* GIVEN REQUEST 1: Convert the listing that comes after the article into a JSON list of strings, with one string per line. Drop blank lines and leave the pictures out.

In December 1899, more than two dozen migrants left Okinawa for Hawaii, starting a mass exodus that, for more than a century, has profoundly shaped the communities of those who departed and those who stayed behind. The upcoming sixth Worldwide Uchinanchu Festival offers thousands of Okinawans living overseas a chance to return to their roots
BY JON MITCHELL (originally published in the Japan Times)
Under the slogan “Let the whole world move to the Uchina beat,” Okinawa will host the prefecture’s largest international event, the sixth Worldwide Uchinanchu Festival from Thursday, Oct. 27, to Sunday, Oct. 30. (Uchina means Okinawa in the island’s language, while Uchinanchu means an Okinawan person). Festivities will include a mass sanshin music recital, traditional eisa dances and a karate drill that, organizers hope, will be large enough to win a mention in Guinness World Records.
The festival is held every five years and Okinawa prefectural officials expect this one to attract around 350,000 participants, more than 7,000 of whom will come from overseas. For the majority of these international visitors, the festival will represent a homecoming of sorts or a return to roots. Most are members of one of Japan’s largest diasporas, the mass exodus from Okinawa that, for more than a century, has profoundly shaped the personal identities and the communities of those who departed and those who stayed behind.

* RECORDS SUPPLIED:

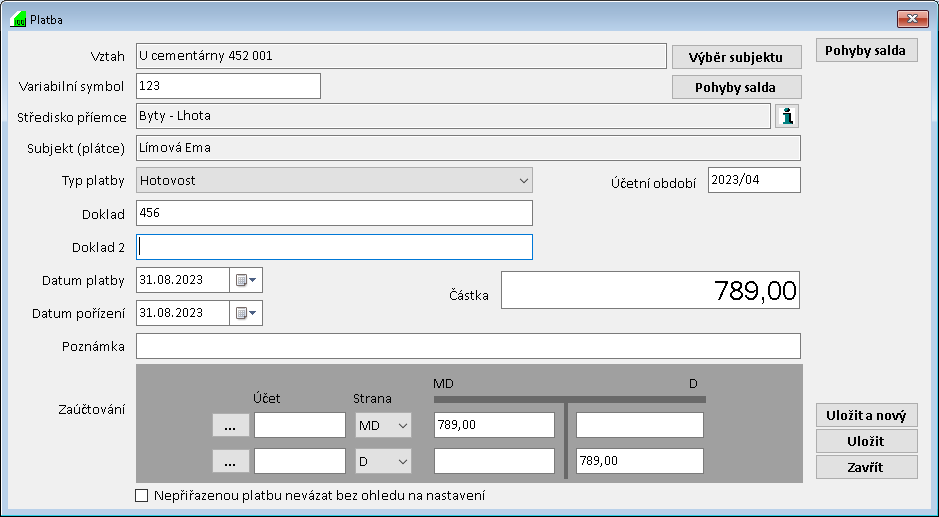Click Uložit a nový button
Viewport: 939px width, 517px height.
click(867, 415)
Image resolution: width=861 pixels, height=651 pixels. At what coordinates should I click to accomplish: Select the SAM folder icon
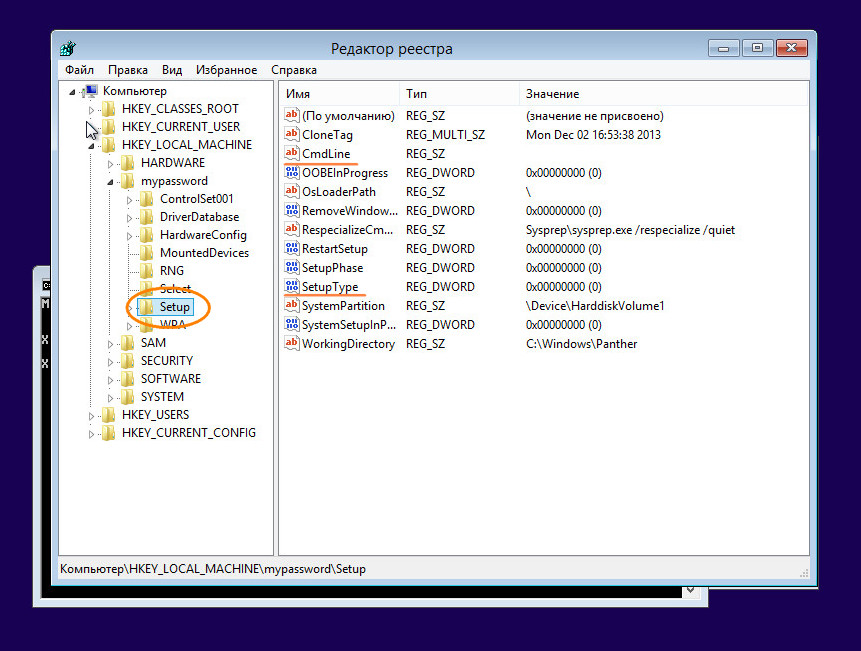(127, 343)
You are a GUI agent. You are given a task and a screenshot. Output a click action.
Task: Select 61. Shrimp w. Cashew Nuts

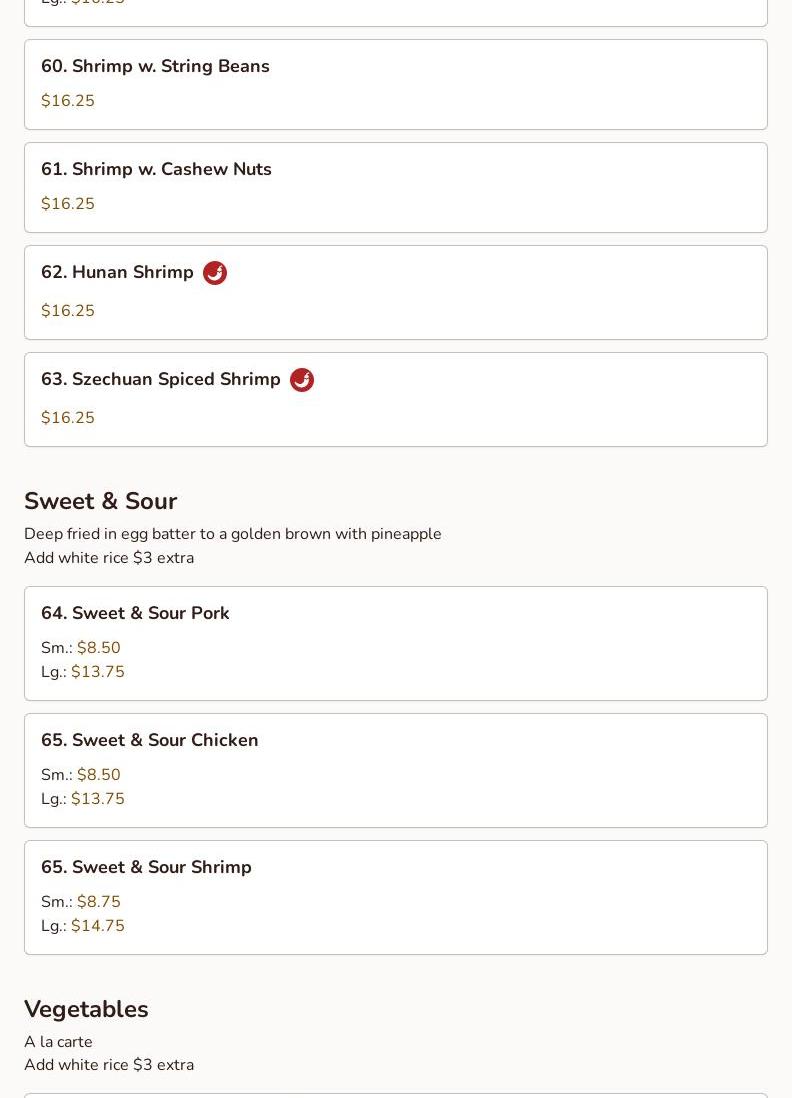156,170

* GIVEN REQUEST 2: Extend the article on Okinawa's Worldwide Uchinanchu Festival, starting after its final sentence.

* RESPONSE 1:
[
  "Click Uložit a nový button",
  "Viewport: 939px width, 517px height.",
  "click(867, 415)",
  "Image resolution: width=861 pixels, height=651 pixels. At what coordinates should I click to accomplish: Select the SAM folder icon",
  "(127, 343)",
  "You are a GUI agent. You are given a task and a screenshot. Output a click action.",
  "Task: Select 61. Shrimp w. Cashew Nuts",
  "156,170"
]

* RESPONSE 2:
The current population of Okinawa Prefecture is 1.4 million, with an estimated 300,000 Okinawans living in mainland Japan. According to the latest prefectural data, a further 415,000 Okinawa-ken keijin (first and following generations of Okinawan migrants) live overseas, the majority in Brazil, the United States and Peru.
These patterns of migration are proportionally far higher than those of Japan as a whole. The total number of Japanese living overseas, for example, stands at around 1.3 million of the nation’s population of 126 million. Moreover, experts contend that migration of mainland Japanese has often been on a temporary basis, contrasting with the Okinawan model in which many islanders have moved abroad for good.
To understand the reasons why so many Okinawans leave their island, the clock must be wound back to 1879. In that year, Okinawa, which had for centuries been the independent kingdom of the Ryukyus, was seized by the Japanese government to incorporate it as a prefecture into the state. In the following years, the Japanese authorities waged a campaign of forced assimilation that attempted to eradicate local languages and customs such as female tattooing and shamanism.
This discrimination triggered Okinawa’s first wave of overseas migration. Kyuzo Toyama, an educator born in 1868 in the town of Kin, decided that migration offered his fellow islanders a way to escape Japanese oppression and achieve self-determination. While the government had encouraged the large-scale overseas migration of mainland Japanese starting in 1885, Okinawans had not yet been granted the privilege. Toyama persuaded the authorities to extend its policies and, in 1899, he helped to organize the first wave of Okinawan overseas migrants. In January 1900, 26 Okinawans arrived in Hawaii, followed three years later by a further 40, including Toyama himself. Today, he is known as the father of Okinawa migration and Hawaii has at least 50,000 Okinawan-descended residents.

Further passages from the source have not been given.